Deep understanding of SSC task properties: Clarifies that SSC is not a matching task (unlike video depth estimation), thus advocating feature volumes over cost volumes.
Innovation in similarity metrics: Improving the adaptability of cosine similarity to dense scenarios, similar to Pearson correlation coefficient principles.
Progressive learning design of $\alpha$ prevents early-stage temporal noise from disrupting core representation learning, reflecting curriculum learning principles.
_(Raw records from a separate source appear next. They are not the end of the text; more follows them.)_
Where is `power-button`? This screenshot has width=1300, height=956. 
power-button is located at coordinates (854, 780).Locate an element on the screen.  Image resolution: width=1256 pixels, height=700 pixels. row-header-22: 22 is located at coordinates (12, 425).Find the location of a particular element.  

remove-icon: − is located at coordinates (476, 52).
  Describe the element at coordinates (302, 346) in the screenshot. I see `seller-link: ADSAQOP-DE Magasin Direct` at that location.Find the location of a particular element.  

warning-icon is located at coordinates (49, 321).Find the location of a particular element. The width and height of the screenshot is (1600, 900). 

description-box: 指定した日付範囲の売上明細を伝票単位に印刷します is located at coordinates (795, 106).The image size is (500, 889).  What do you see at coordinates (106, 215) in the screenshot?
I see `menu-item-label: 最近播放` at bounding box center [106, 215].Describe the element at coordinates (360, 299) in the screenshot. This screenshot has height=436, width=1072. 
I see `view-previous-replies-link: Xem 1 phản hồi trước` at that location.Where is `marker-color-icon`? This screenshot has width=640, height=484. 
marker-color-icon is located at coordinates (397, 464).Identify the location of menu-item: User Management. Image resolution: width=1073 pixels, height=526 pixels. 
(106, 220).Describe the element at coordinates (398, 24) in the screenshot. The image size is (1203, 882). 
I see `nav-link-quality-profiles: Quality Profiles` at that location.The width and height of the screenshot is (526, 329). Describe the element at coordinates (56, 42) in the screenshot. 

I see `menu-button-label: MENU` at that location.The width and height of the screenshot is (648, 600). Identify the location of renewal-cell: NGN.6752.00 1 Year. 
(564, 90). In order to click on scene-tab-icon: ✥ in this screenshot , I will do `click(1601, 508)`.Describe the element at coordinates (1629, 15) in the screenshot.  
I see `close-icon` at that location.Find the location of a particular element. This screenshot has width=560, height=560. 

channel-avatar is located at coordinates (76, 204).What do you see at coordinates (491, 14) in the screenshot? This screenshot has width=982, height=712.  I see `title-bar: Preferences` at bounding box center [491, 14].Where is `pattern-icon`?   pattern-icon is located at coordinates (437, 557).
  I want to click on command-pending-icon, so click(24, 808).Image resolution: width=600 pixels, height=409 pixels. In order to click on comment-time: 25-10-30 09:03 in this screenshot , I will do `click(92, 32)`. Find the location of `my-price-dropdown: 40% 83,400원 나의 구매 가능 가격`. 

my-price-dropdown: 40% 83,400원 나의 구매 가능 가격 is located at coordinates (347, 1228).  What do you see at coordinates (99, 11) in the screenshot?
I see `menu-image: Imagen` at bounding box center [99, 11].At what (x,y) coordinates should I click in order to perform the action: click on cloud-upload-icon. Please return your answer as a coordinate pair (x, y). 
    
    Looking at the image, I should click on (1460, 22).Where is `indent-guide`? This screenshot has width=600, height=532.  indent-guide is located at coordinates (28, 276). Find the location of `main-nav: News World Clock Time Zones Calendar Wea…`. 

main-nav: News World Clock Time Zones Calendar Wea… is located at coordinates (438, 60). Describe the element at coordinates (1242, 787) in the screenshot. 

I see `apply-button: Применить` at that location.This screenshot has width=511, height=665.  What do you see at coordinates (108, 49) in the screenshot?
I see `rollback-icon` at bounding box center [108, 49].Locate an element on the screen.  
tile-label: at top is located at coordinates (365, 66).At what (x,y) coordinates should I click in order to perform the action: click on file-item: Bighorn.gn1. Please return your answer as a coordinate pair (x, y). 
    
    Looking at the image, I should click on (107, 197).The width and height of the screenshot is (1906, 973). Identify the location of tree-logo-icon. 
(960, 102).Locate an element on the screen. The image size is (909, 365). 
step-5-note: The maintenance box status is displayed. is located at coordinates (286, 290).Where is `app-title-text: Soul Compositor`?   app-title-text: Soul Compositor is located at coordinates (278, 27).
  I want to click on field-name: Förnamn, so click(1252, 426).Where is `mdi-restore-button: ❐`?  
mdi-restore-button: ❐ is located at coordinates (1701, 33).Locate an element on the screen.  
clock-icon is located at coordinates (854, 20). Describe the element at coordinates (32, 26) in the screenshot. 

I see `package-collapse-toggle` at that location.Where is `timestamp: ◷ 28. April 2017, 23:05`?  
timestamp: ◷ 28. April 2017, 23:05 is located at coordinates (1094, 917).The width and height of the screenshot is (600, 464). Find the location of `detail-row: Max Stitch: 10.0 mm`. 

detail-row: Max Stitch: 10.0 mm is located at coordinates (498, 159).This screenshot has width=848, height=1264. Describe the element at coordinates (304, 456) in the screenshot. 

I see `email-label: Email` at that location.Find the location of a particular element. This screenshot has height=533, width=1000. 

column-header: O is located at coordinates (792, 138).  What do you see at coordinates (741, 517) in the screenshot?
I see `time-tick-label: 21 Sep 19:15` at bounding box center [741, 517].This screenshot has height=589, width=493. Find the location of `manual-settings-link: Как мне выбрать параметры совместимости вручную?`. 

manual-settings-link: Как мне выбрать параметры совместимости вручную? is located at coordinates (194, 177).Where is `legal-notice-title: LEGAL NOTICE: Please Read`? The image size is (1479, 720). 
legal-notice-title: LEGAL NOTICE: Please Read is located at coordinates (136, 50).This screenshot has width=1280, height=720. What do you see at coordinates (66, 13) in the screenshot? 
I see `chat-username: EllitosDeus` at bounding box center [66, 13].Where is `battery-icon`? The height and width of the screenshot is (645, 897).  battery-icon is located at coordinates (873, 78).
Limitations & Future Work¶

Inference speed (~0.3s/frame) still falls short of real-time deployment constraints. More lightweight temporal aggregation schemes can be explored.
PoseNet relies heavily on the accuracy of ego-motion estimations; errors in ego-motion estimation impact temporal alignment quality.
Offset learning in deformable convolutions might exhibit limited efficacy under extreme occlusion scenarios.
Future work could extend HTCL to multi-camera (surround-view) SSC environments (e.g., the 6-camera setup in nuScenes).
Information refinement and utilization strategies for long-term temporal modeling (>5 frames) warrant further investigation.

VoxFormer/VoxFormer-T: A crucial baseline for SSC, which HTCL directly improves upon in terms of temporal modeling.
MonoScene / TPVFormer / OccFormer: Representative methods in camera-based SSC.
Video Depth Estimation Methods: HTCL draws inspiration from video depth estimation techniques in utilizing homography warping to construct temporal volumes.
Deformable Convolutions / Deformable Attention: The core machinery undergirding the ADR module.
Insight: In dense perception tasks, the utilization of temporal information should be selective rather than all-encompassing.

Rating¶

Novelty: ⭐⭐⭐⭐ The hierarchical temporal modeling paradigm is novel, featuring innovative combined designs with CPA and ADR.
Experimental Thoroughness: ⭐⭐⭐⭐⭐ Exceptionally comprehensive, including testing across two benchmarks, thorough ablation studies, two pipeline variants (Stereo/Mono), and temporal frame count analyses.
Writing Quality: ⭐⭐⭐⭐ The methodology motivation and design logic are highly coherent, backed by high-quality illustrations and charts.
Value: ⭐⭐⭐⭐⭐ Overpassing LiDAR in mIoU using a camera setup is a significant milestone, providing broad inspiration for temporal modeling in SSC and occupancy prediction domains.